Auteur d’un essai brillant, Le Peuple contre la démocratie, Yascha Mounk, naturalisé américain, vient de lancer Persuasion. Une revue et un club de réflexion plaidant pour un débat contradictoire argumenté et « poli ». Succès immédiat. Vingt mille abonnés en quelques jours. La preuve que ce besoin d’oxygène existe aux États-Unis.

MOBILISATION

Dans la foulée, 150 écrivains de renom – Salman Rushdie, Noam Chomsky, Kamel Daoud, Margaret Atwood… — ont signé une lettre en faveur de la liberté d’expression dans le magazine Harper  : « Notre résistance à Donald Trump ne doit pas conduire au dogmatisme ou à la coercition. »

Les exemples récents ne manquent pas. Spike Lee a dû s’excuser pour avoir soutenu Woody Allen et son droit de publier des Mémoires. Timothée de Fombelle ne verra pas son livre publié en anglais, parce qu’Alma raconte l’histoire d’une petite fille noire, et qu’il est blanc. Le nom de J. K. Rowling est supprimé de plusieurs événements « Harry Potter » pour un tweet ayant froissé les transgenres. Une auteure, transgenre elle-même, ne cesse d’être harcelée et menacée pour avoir signé la lettre du Harper à ses côtés. Elle a dû reculer. Un autre signataire, Afro-Américain, reçoit des messages le traitant de « fasciste ».

Cela n’empêche pas les détracteurs de cette lettre de nier toute pression sur la liberté d’expression (Rushdie doit tousser), ni d’accuser ses signataires de défendre un « statu quo » de « privilégiés ».

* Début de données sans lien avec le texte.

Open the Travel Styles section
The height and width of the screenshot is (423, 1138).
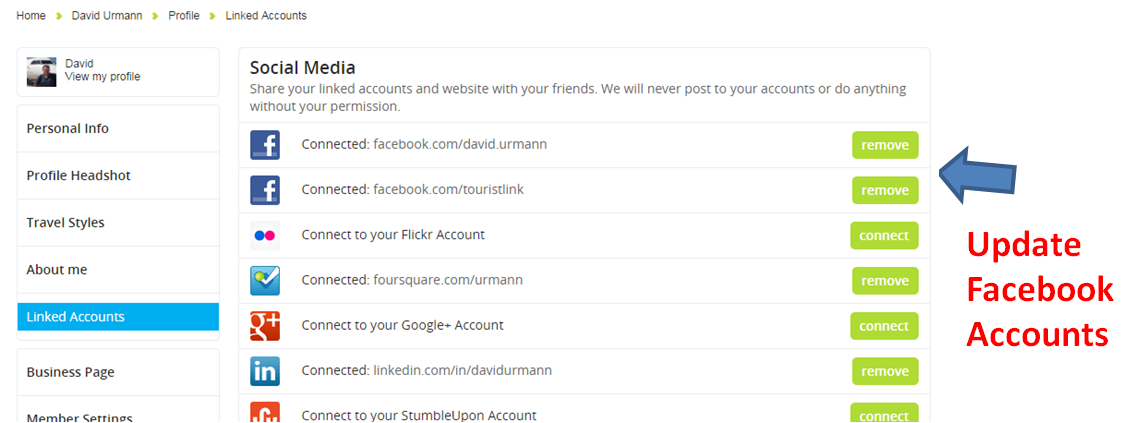click(x=118, y=223)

Malgré tant de mauvaise foi, l’un des initiateurs de la lettre, Thomas Chatterton-Williams, né d’un père noir et d’une mère blanche, auteur de livres sur l’identité métissée, se veut optimiste : « Nous avons reçu beaucoup d’attaques, mais aussi énormément de soutiens. Beaucoup d’universitaires, qui croyaient devenir fous, nous remercient d’avoir écrit ce qu’ils ne peuvent plus dire sans être renvoyés. » Lui-même se sait chanceux d’y échapper : « Un jour, je serai peut-être “annulé” par des progressistes blancs qui me feront passer pour un raciste pour avoir voulu défendre l’égalité et la liberté ! » On rit mais c’est vite arrivé.